— Page extract —
This program will take a string of letters and ouput any words that are an anagram of it. It will also be able to deal with wildcards (?) and should work in linear time!
There will be two parts to this program, seting up a data structure to store all english words in the linux dictionary file, then searching that data structure to find all posible anagrams of a given word.
To compile this program, simply using make
will use the Makefile provided to create the executable solve_anagram
.
With my other anagram problem solver, the time complexity was exponential (yikes!) - meaning that you could only really use it with words shorter than 10 characters long. This new approach will use a hashmap of hashmaps to store words. The first hashmap will store hashmaps that contain words of equal length:
| 3 | ------> HashMap { hashmaps containing e.g bat, cat mat, etc. }
| 4 | ------> HashMap { hashmaps containing e.g fish, tree, cool, etc. }
Then the second hashmap (the internal ones) will then contain any words that have an equal sum of character values. e.g. 'bat' and 'tab' have the same sum of character values (b + a + t = t + a + b as + is commutative) and would be stored in the same internal hashmap.
The reason you need these two hashmaps instead of the last one (internal), is because of the reason that a three letter word can have the same sum of values as a two letter word, but they aren't anagrams. This is why we split the internal hashmaps into groups of words that equal the same length.
Turns out that two words that have the same length and the same character sum can be non-anagrams. To resolve this issue, I run a permutation checker on the set returned to eliminate any non-anagrams.
The consequences of this are that the algorithm no longer runs in constant time. If you give the
program an anagram of length l
and that set returned is of size s
, the running time of this
algorithm is now O(l*s). In the end however, this is a lot better than generating all possible
word combinations, which is O(l!).

— Information supplied —
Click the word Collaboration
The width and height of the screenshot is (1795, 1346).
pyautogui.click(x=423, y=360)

— List of tasks —
**A.** From the anagram solver page, list every example word shown in the sketch of the hashmaps grouped by word length.
**B.** Based on the anagram solver page, do these statements agree with it? Answer yes or no for each and quote the deciding words. (i) Running make builds an executable named solve_anagram. (ii) The author's earlier anagram solver ran in linear time. (iii) After the permutation checker was added, the algorithm still runs in constant time.

— Full solutions —
**A.** bat, cat, mat, fish, tree, cool

**B.**
(i) Yes: "will use the Makefile provided to create the executable solve_anagram"
(ii) No: "the time complexity was exponential (yikes!)"
(iii) No: "the algorithm no longer runs in constant time"